PROBLEM REQUIREMENTS
Copy out the data in full and exactly, passing over the pictures.

[DATA PROVIDED Boundary: Start]

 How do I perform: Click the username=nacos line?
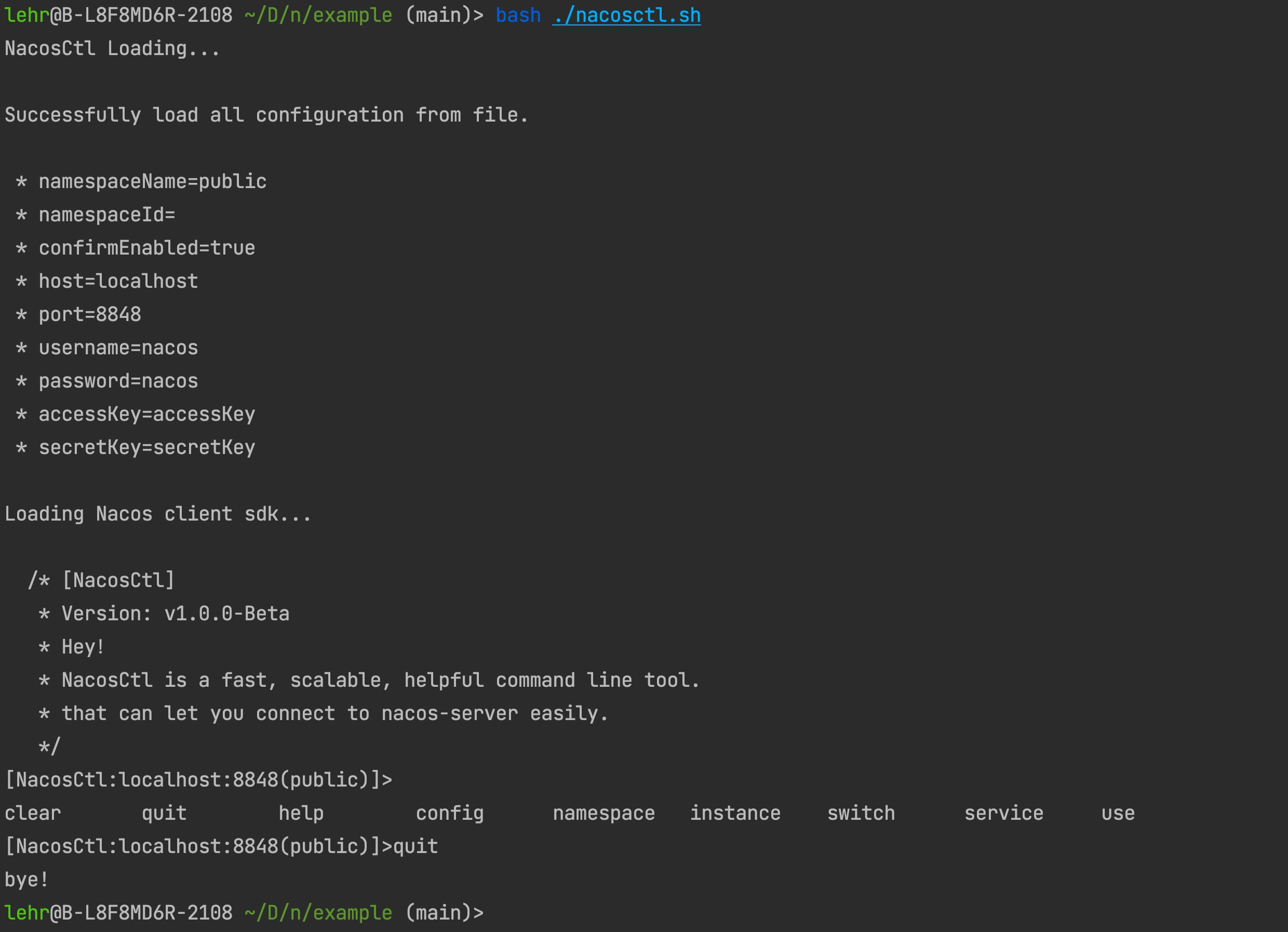click(x=118, y=348)
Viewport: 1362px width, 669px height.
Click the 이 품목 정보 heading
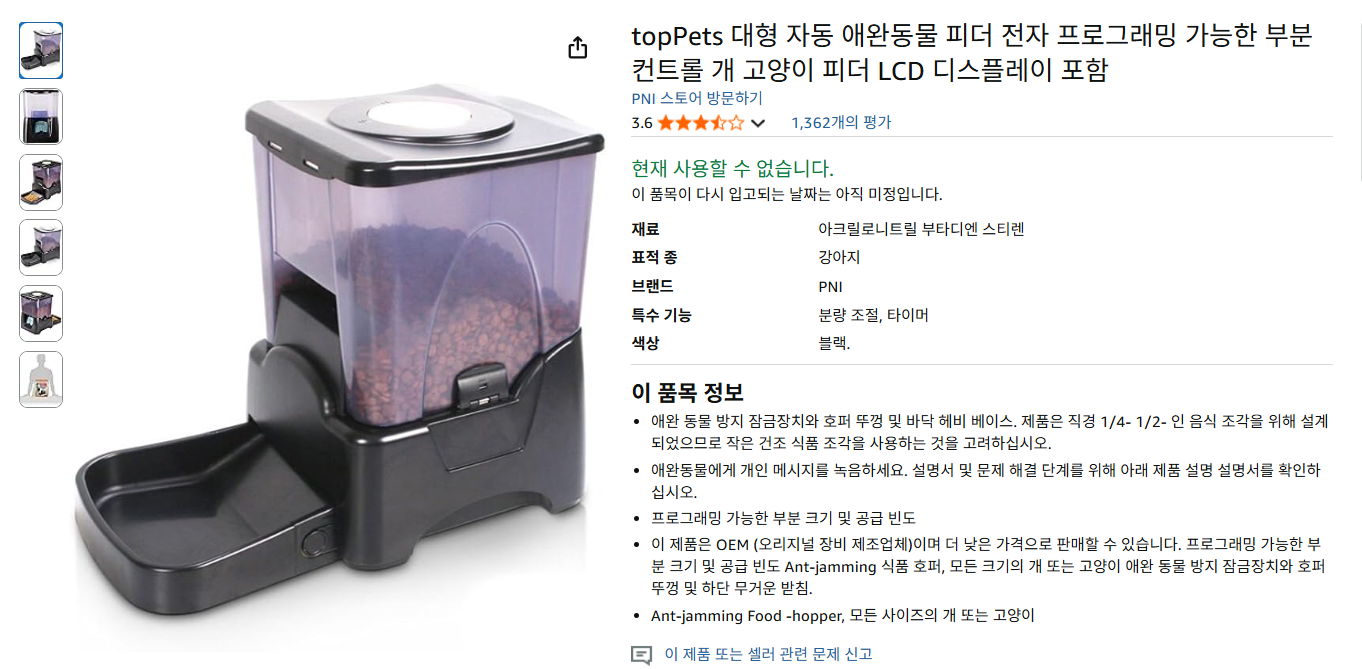[x=687, y=392]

[DATA PROVIDED Boundary: End]

RESULT BELOW
 How do I perform: Click the username=nacos line?
click(x=118, y=348)
Viewport: 1362px width, 669px height.
Click the 이 품목 정보 heading
[x=687, y=392]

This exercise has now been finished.